Jing Ning manages the BlackRock BGF China fund. Her diary runs from October 4-10.
I walk the five minutes from home to the office – Hong Kong is an incredibly compact city and BlackRock’s move to the Cheung Kong Center has actually halved my commute. We begin with the daily morning meeting, where the Asian equity team discusses today’s portfolio action and any important news. I flag some rumours circulating in the international press around new Chinese property policies – but also explain that this is not new information and the local market has been aware of this for some time.
I meet with an education company which offers English test preparation classes to young Chinese students who want to go overseas to study. The company was founded by a couple, which is not uncommon for private businesses in China (the new mom and pop shop). In the afternoon we have our weekly research meeting, where we decide which ideas we should pursue and conduct in-depth research on. (article continues below)
The team’s China analysts are busy as a wave of new listings come to the market. The last two years have seen a huge amount of private equity invested in China and some of these companies are being brought to the secondary market. Many are in “New China” sectors – new companies which tap the secular tides of consumption and urbanisation and industries such as automation and technology services – and are particularly exciting, as long as they are at the right price. The brokers are introducing the company principals to meet with key institutional investors.
Two more IPOs [initial public offerings] today – a skincare company and a department store operator in the affluent Yangtze river delta region. The region includes the cities of Shanghai, Nanjing, Hangzhou, Suzhou and Ningbo and is home to more than 90m people. It has grown rapidly over the past few years and looks set to continue with government announcing plans to continue to develop and modernise the area over the next decade. In the evening we have our weekly video-conference with the London-based global emerging markets equity team. It is very useful to be able to get their perspective on China and talk about investment ideas.
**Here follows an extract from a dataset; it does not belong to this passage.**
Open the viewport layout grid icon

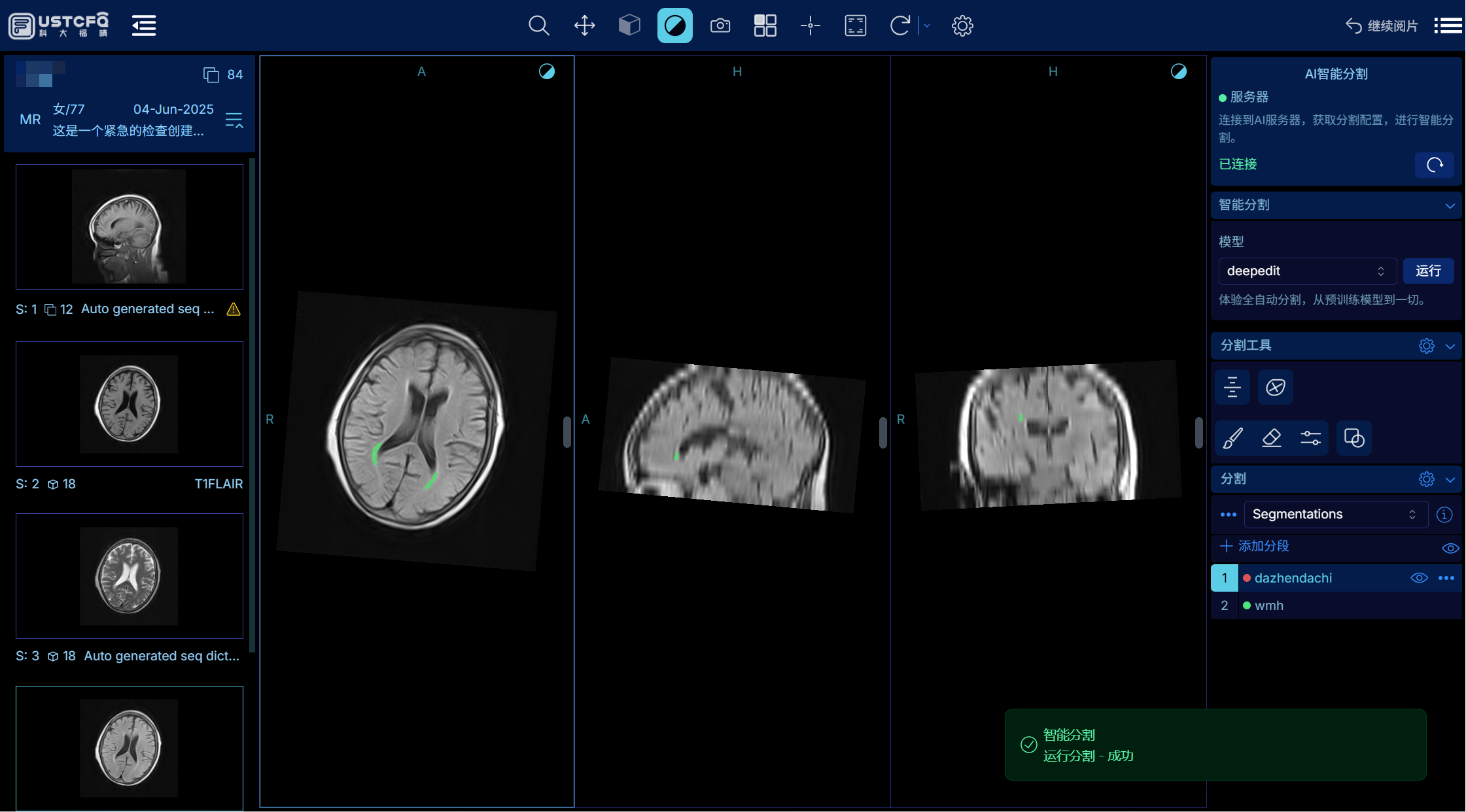pos(765,25)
In today’s morning meeting we talk about trimming some of our consumer staple names. Our stocks here have performed really well and we think it is time to take some of them down. We want to invest in good stocks, not just good companies, so valuation really matters.
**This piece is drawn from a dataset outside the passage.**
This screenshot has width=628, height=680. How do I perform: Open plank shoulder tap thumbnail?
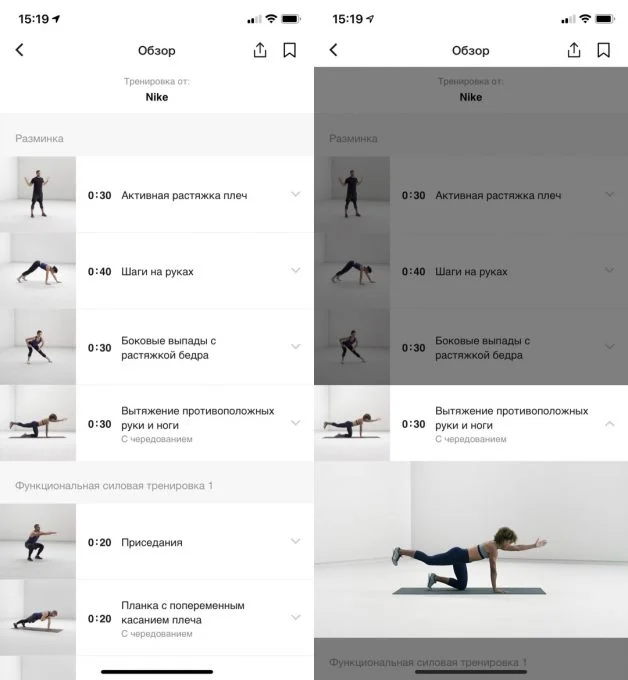[x=38, y=618]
A nice relaxing morning at home, catching up on some news. I talk to my parents in Beijing – I have been advising them on the sale of their house. The time is right to take advantage of those high property prices. I cannot help reflecting that my parents’ generation has experienced some turbulence during the course of their lives, and the rising asset prices and a stable pension income will enable them to enjoy a pleasant retirement.
It is hot and humid at the moment, so when I go out it is to the cool comfort of a shopping mall in Causeway Bay – one of the busiest shopping precincts in the world. Sunday shopping is a Hong Kong obsession. However as I walk around Times Square, it is incredible how many people around me are speaking Mandarin – there are thousands of people from the mainland shopping for bargains. It is quite different from four years ago when I arrived in Hong Kong, when I considered learning to speak Cantonese to make my life easier. Now thanks to these mainland shoppers, I really feel at home in Hong Kong.